Lacorazza ha dichiarato: "Sono in giro per promuovere questo referendum perché stando ai dati dei telegiornali italiani non si è quasi mai parlato del voto. Il TG1, il TG2 e il TG3 in totale hanno dedicato nemmeno dieci minuti al referendum se si prende in considerazione il lasso di tempo dal 16 febbraio, ovvero da quando è stato deciso che la data ufficiale sarebbe stata il 17 aprile. Io mi chiedo perché c'è tutta questa paura del quorum? Se è così inutile come la gente vuol far credere, perché allora c'è timore?".

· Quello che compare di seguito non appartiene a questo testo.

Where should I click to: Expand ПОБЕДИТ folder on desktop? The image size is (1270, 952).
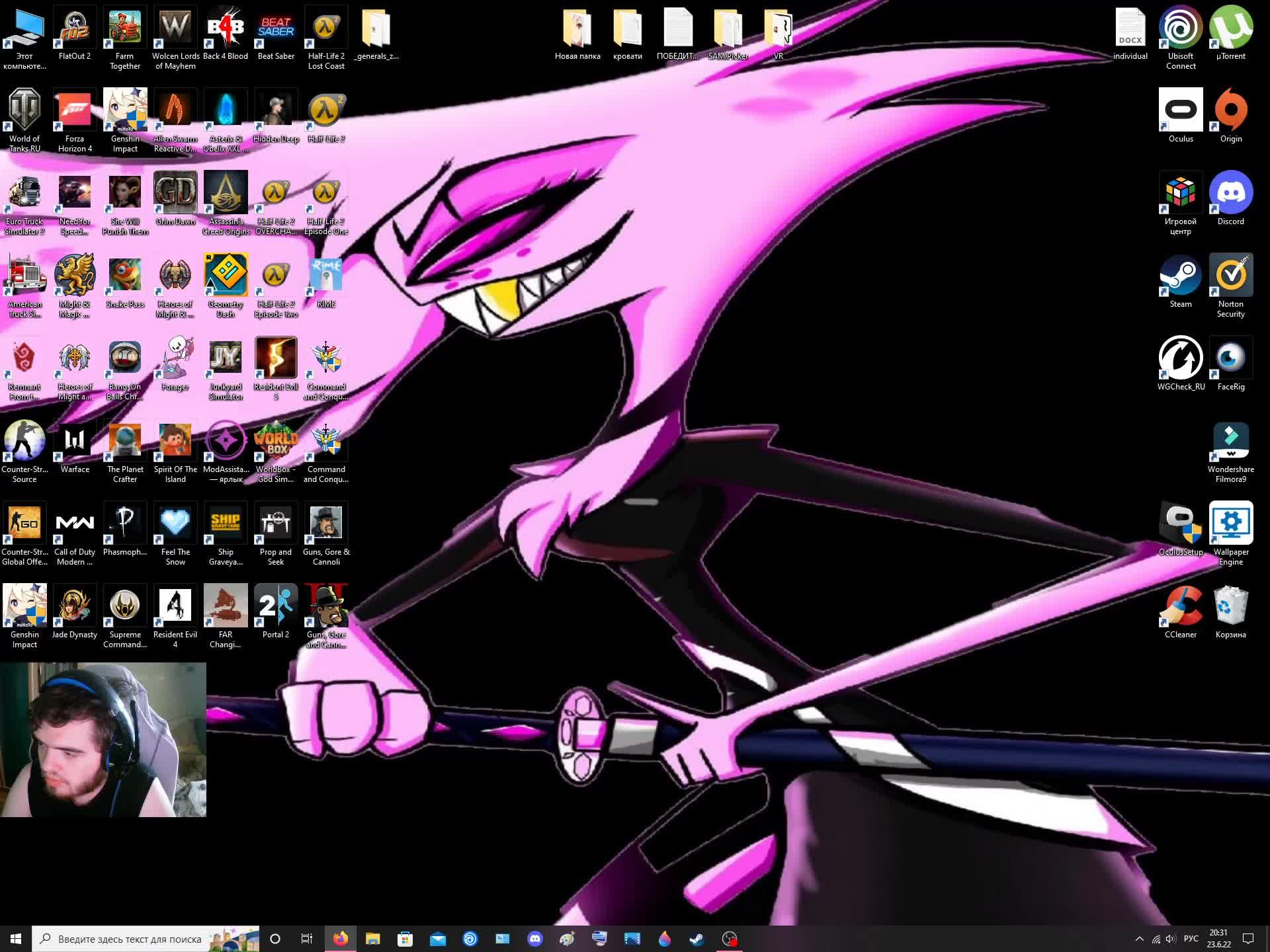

Lacorazza ha poi parlato della campagna: "Su internet abbiamo già vinto, se votassero solo i giovani del web allora raggiungeremmo addirittura il settanta per cento. Siccome è un referendum popolare però bisogna andare in mezzo al popolo, andare nei mercati a convincere la gente. Tra l'altro mi preme sottolineare anche una delle ultime encicliche di papa Francesco parla di ecologismo integrale e dà un messaggio forte". Infine Lacorazza ha annunciato un 'endorsement' importante al referendum: "Anche Enrico Rossi voterà 'sì' e fa bene perché lo fa per il futuro della Toscana, per la bellezza del suo territorio e dei suoi mari".